課題一覧:
• a. 提示文について、次の問いに答えてください。
(i) 約10万円の受講料を払う講座は、最短で何日間で取得できるとされていますか?
(ii) 医療事務講座の試験で主流とされている受験形式は何ですか?
(iii) 病院が資格として認めているのは、どのような資格ですか?
• b. 提示文の「もちろんこういった講座を全て」から始まり「誰でも短期間で合格できる民間資格の価値は?」までの部分を、一字一句変えずに出力してください。

提示文:
..............................
あえて名称は記しませんが、「医療事務」と呼ばれる民間資格の講座が世の中に数多く存在します。

ユーキャン、ニチイ、キャリカレ・・・いろんな会社が独自の講座を運営しています。

もちろんこういった講座を全て否定するワケではありません。中には有意義な講座もきっとあるでしょう。

しかし、医療事務と言っても所詮は統一された基準などもない民間の検定試験にすぎません。

資格でもなんでもないということです。

国が認めた資格ではないので、持っていても持っていなくても扱いは同じです。誰にでも医療事務の仕事はできます。

誰でも短期間で合格できる民間資格の価値は?

どの医療事務講座にもほぼ共通して言えますが、誰でもお金を払って講座を申し込めば短期間で合格できます。

試験というのは名ばかりで、「お家で受験」「在宅受験」というのが主流です。

教材と最終の試験問題が一緒に送られてくる通信講座もあります。

試験は本人確認などの必要もなくカンニングし放題なので普通にほぼ全員が合格できます。不合格になる方が不思議です。

中には、10万円ぐらいの受講料を支払って最短5日間で取得可能なんていう講座もありますけど、私には資格商法にしか思えてなりません。

さて・・・こういった民間資格にどれほどの価値があるのでしょうか?

少し考えれば、常識的に分かりますよね。

これで就職や転職が有利になったり給与がアップするのでれば、ホント楽な社会です(笑)!

医療事務の講座を受講して、IDカードのようなそれっぽい合格証を手に入れて、なんとなく資格をゲットしたしたような気分になって、履歴書に書いてPRして・・・

そりゃ中には採用される人もいるでしょう。ゼロとは言いません。けれど、医療事務の民間資格で採用が決まるとは考えない方がいいです。

病院が評価するのは専門性の高い国家資格

病院(つまり採用する側)が資格として認めているのは、合格までに長い時間を要する専門性の高い国家資格のみです。

例えば、医師、看護師、薬剤師、診療放射線技師、理学療法士、管理栄養士、精神保健福祉士などです。

これらの資格を手に入れるには数年にわたって専門の教育を受けなければなりません。それでようやく受験資格を得て、その後国家試験に合格しなければなりません。
..............................
演習データ:
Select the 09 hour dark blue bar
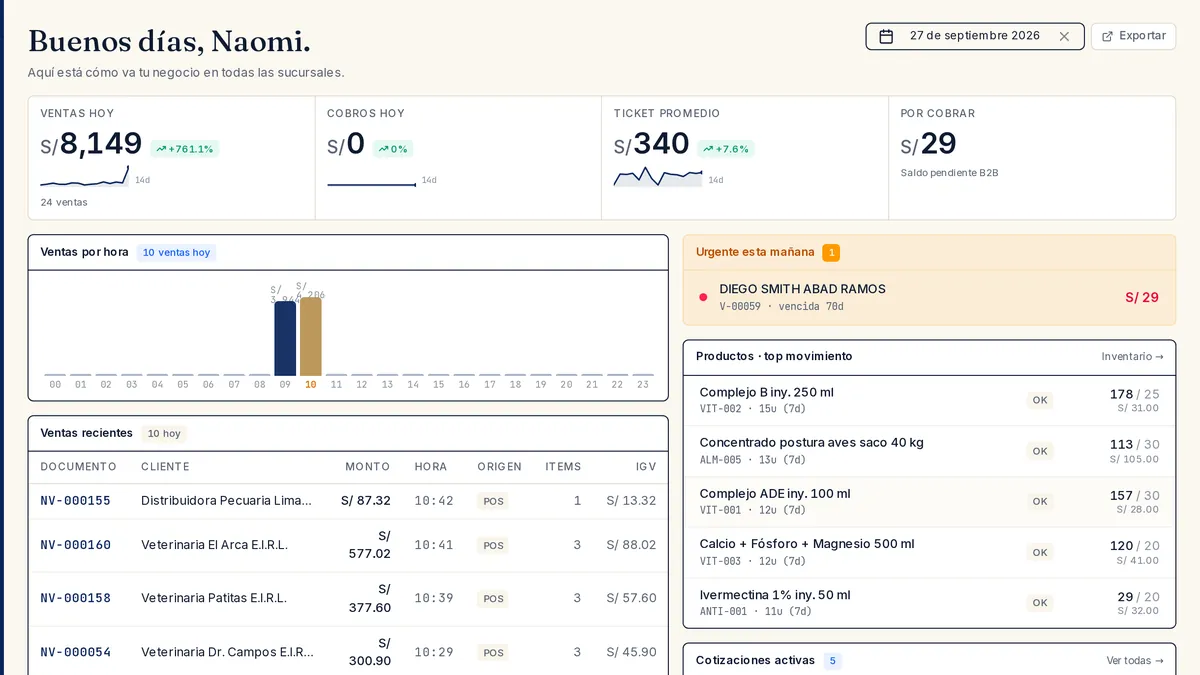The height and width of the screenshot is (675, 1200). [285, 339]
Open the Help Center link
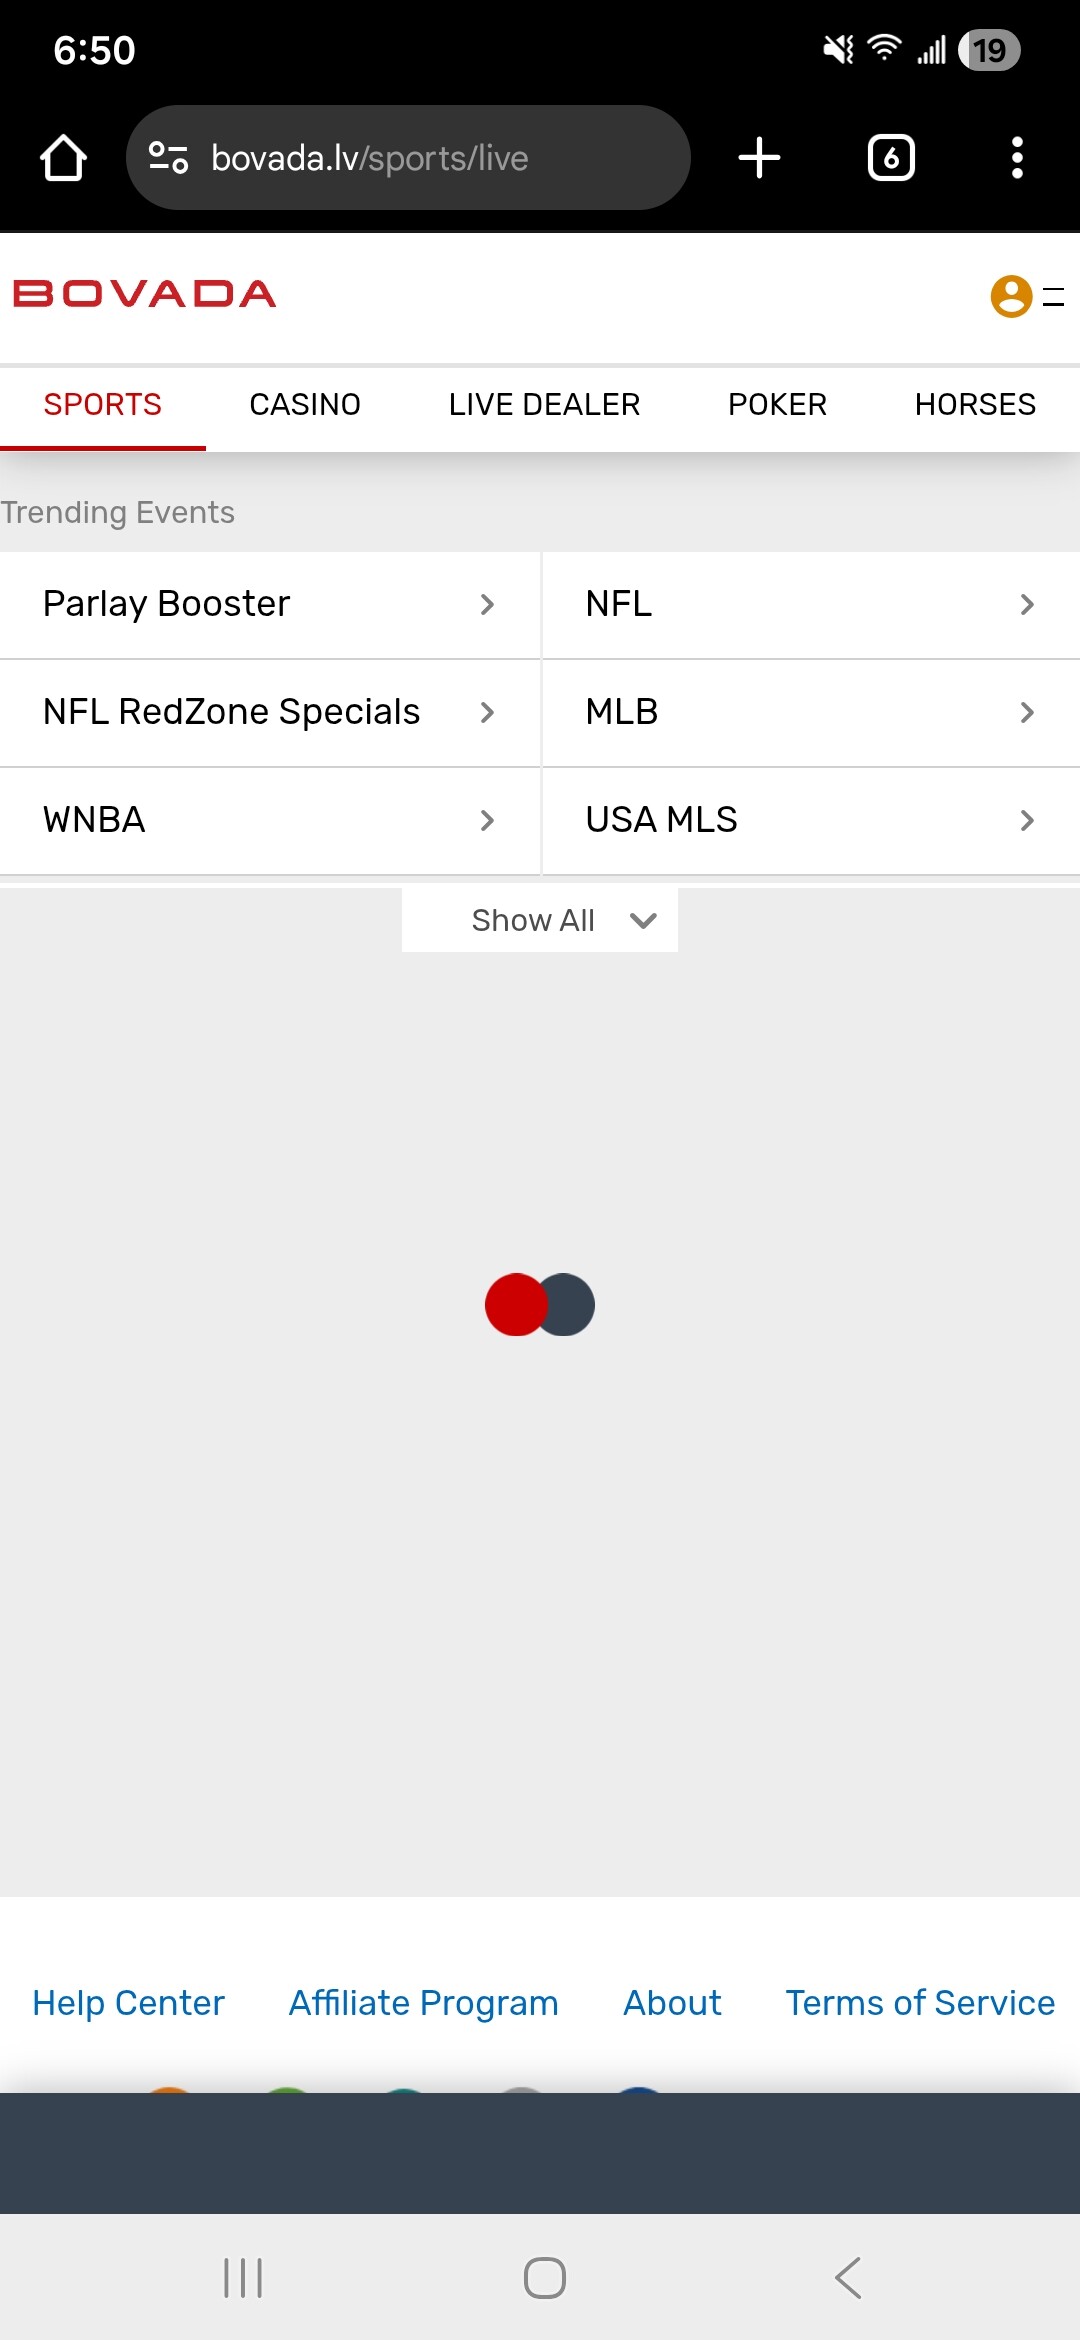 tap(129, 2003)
..............................
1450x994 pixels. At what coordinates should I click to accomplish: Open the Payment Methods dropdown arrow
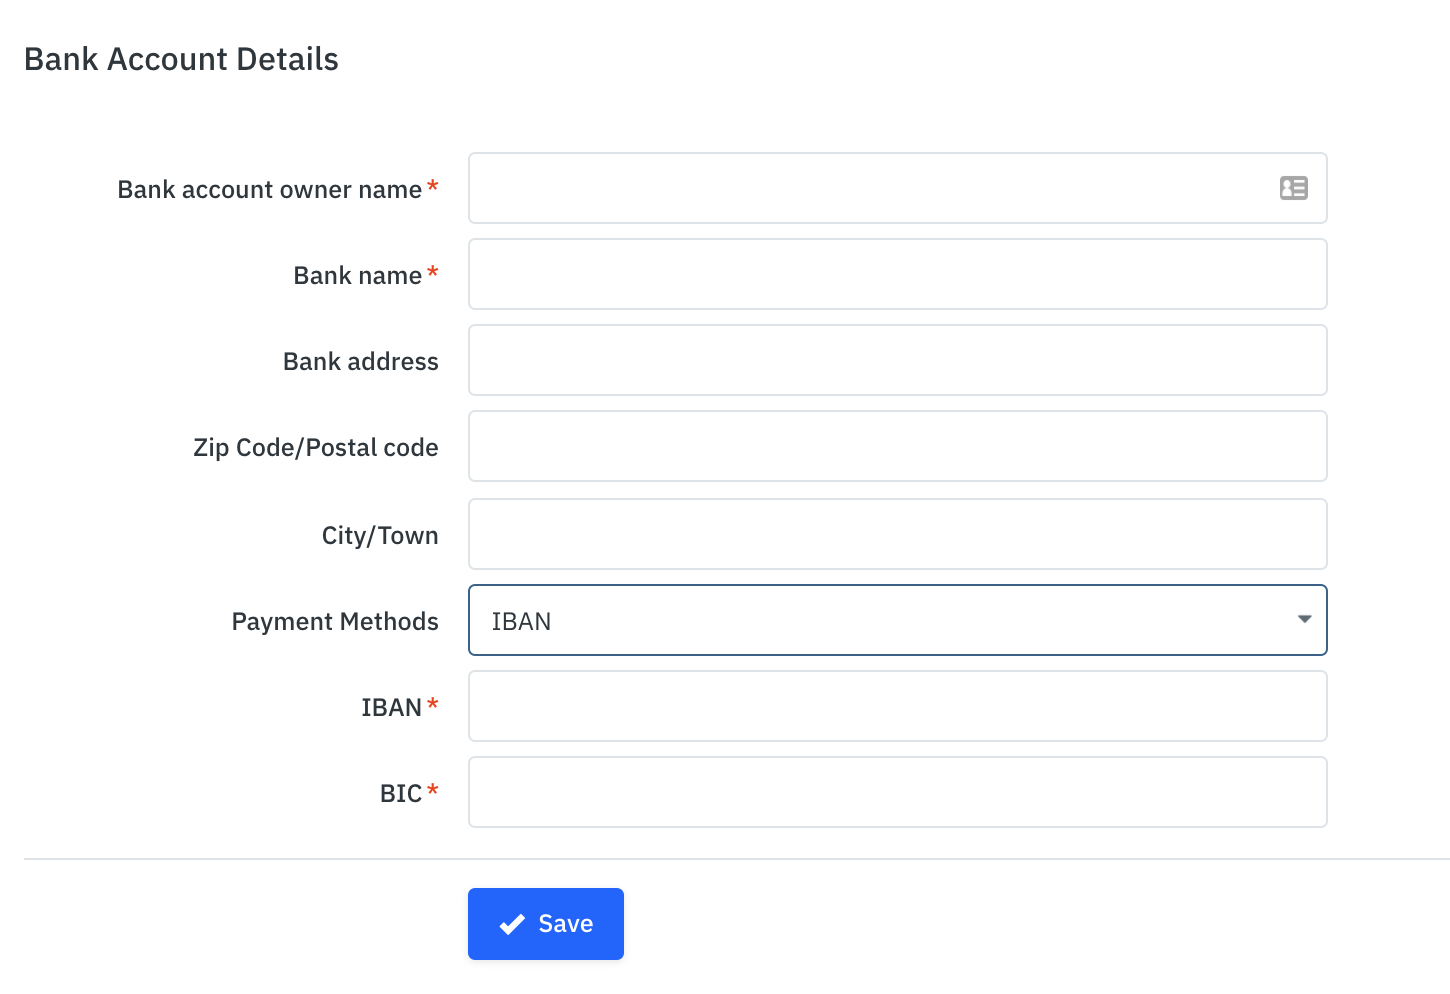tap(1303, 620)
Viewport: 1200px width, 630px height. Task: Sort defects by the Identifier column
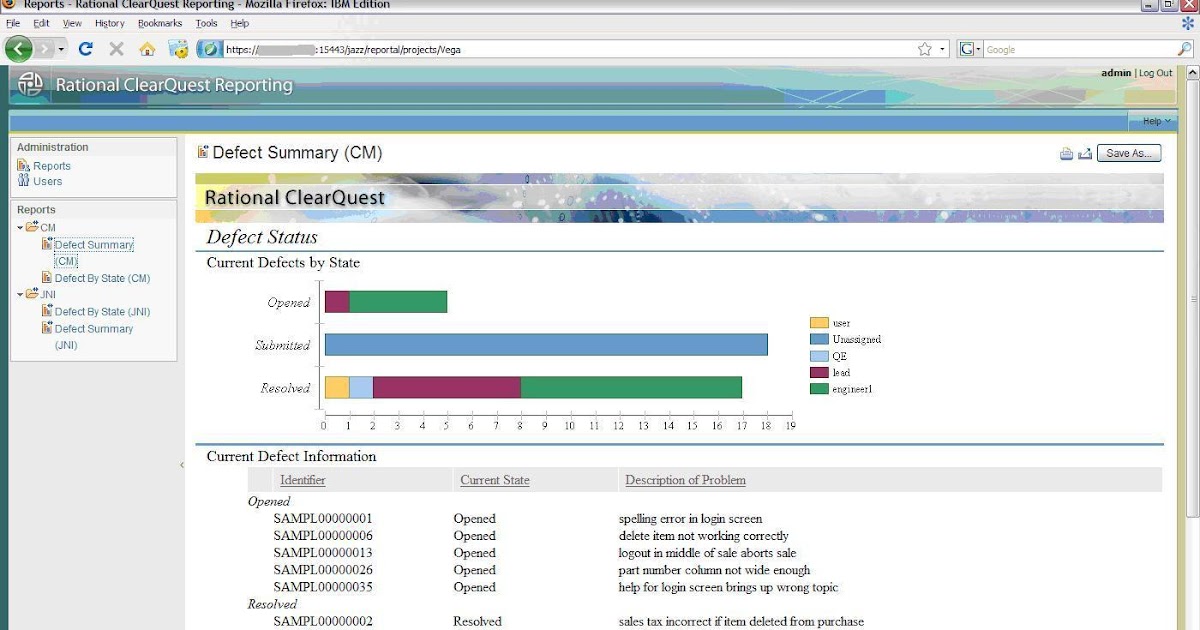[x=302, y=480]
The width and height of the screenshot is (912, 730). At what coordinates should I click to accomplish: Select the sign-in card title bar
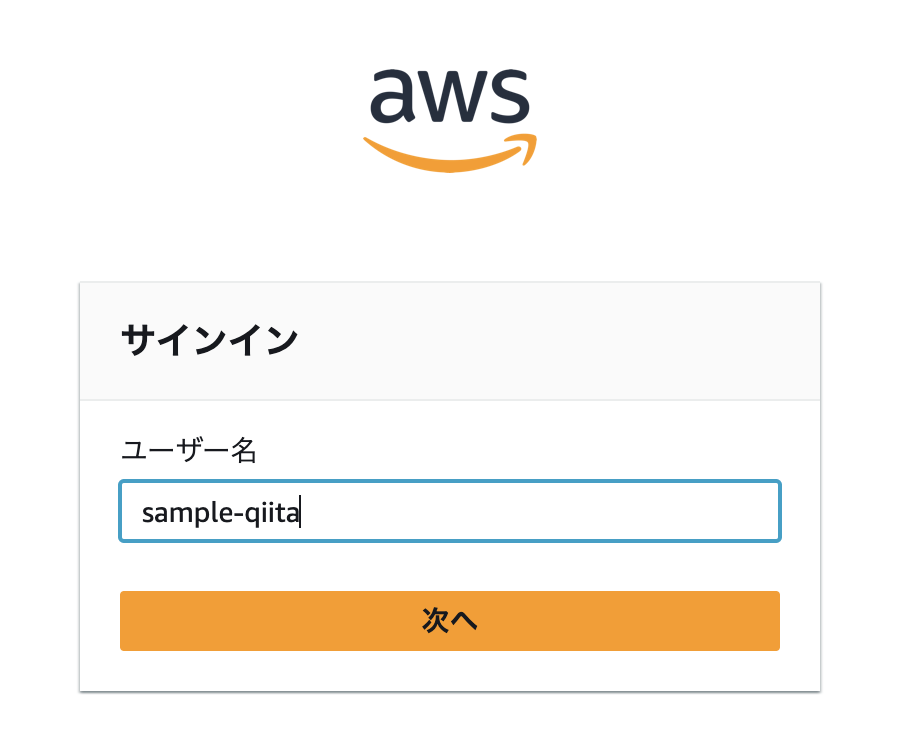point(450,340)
..............................
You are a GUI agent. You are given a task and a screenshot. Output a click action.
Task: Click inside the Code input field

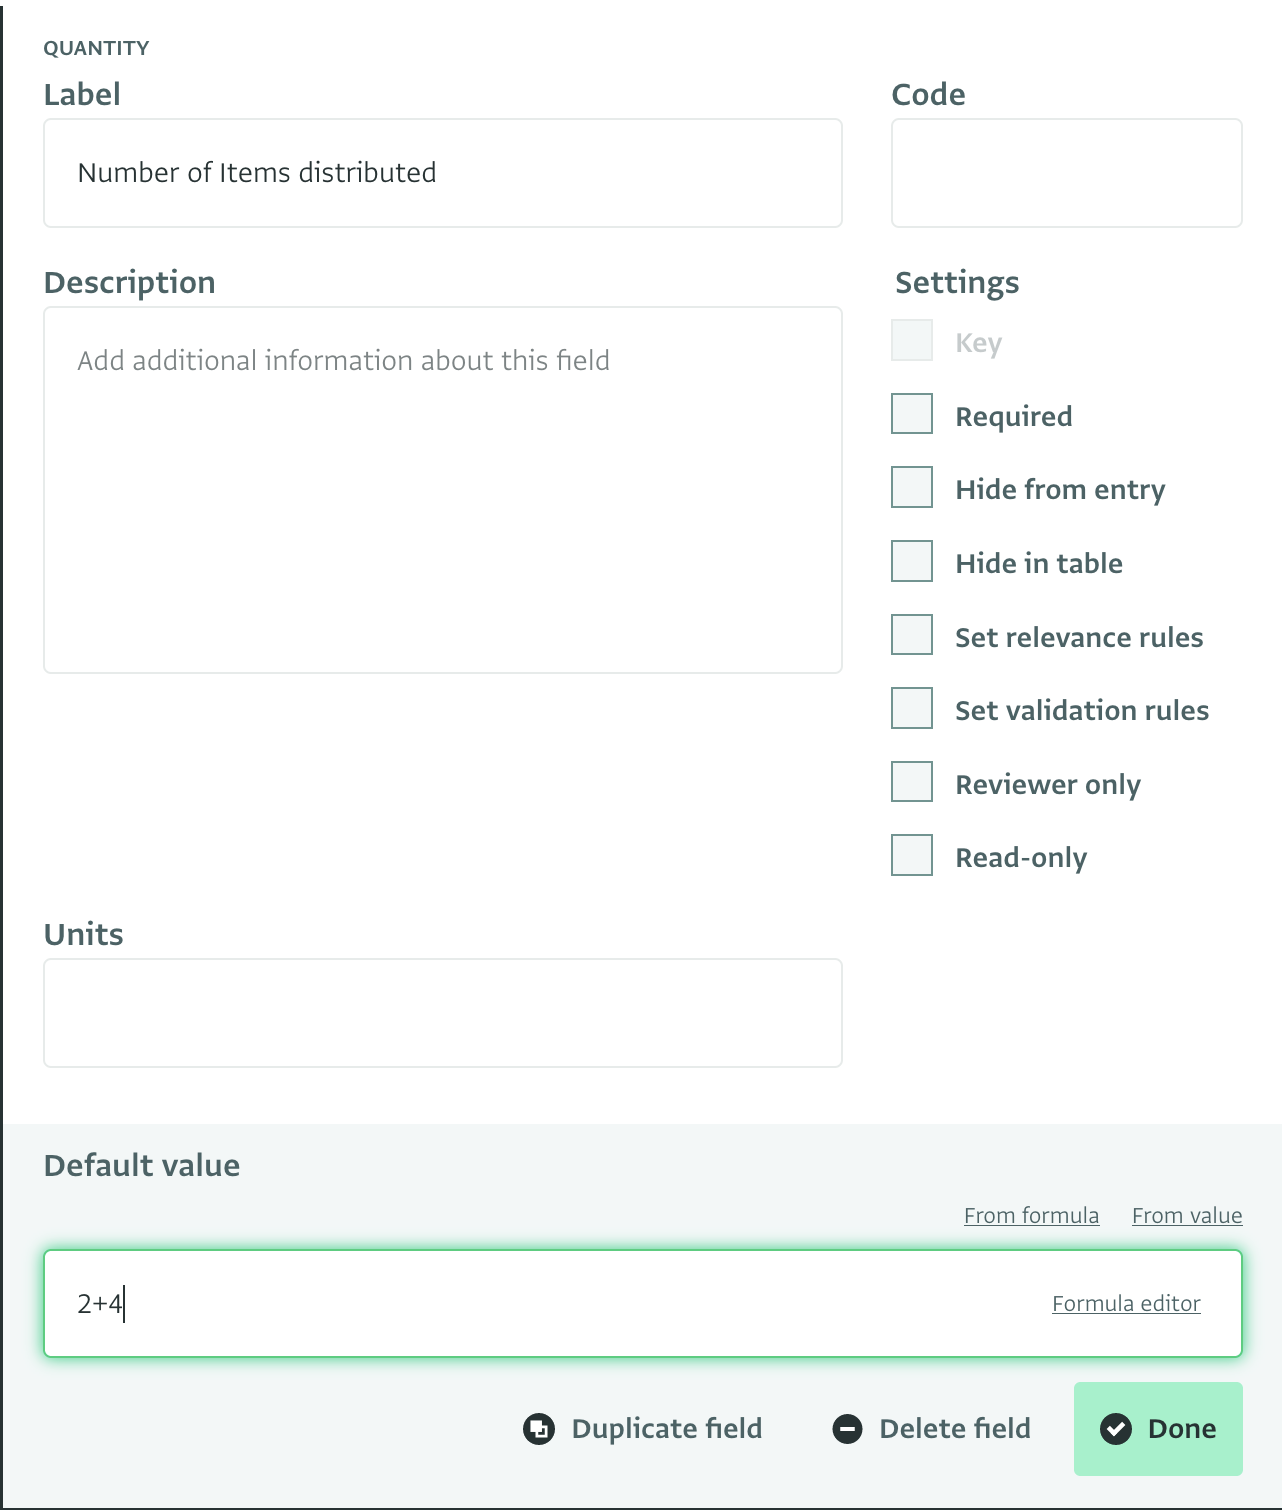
..............................
各課題の解答:
• a.
(i) 最短5日間
(ii) 「お家で受験」「在宅受験」
(iii) 合格までに長い時間を要する、専門性の高い国家資格のみ

• b.
もちろんこういった講座を全て否定するワケではありません。中には有意義な講座もきっとあるでしょう。

しかし、医療事務と言っても所詮は統一された基準などもない民間の検定試験にすぎません。

資格でもなんでもないということです。

国が認めた資格ではないので、持っていても持っていなくても扱いは同じです。誰にでも医療事務の仕事はできます。

誰でも短期間で合格できる民間資格の価値は?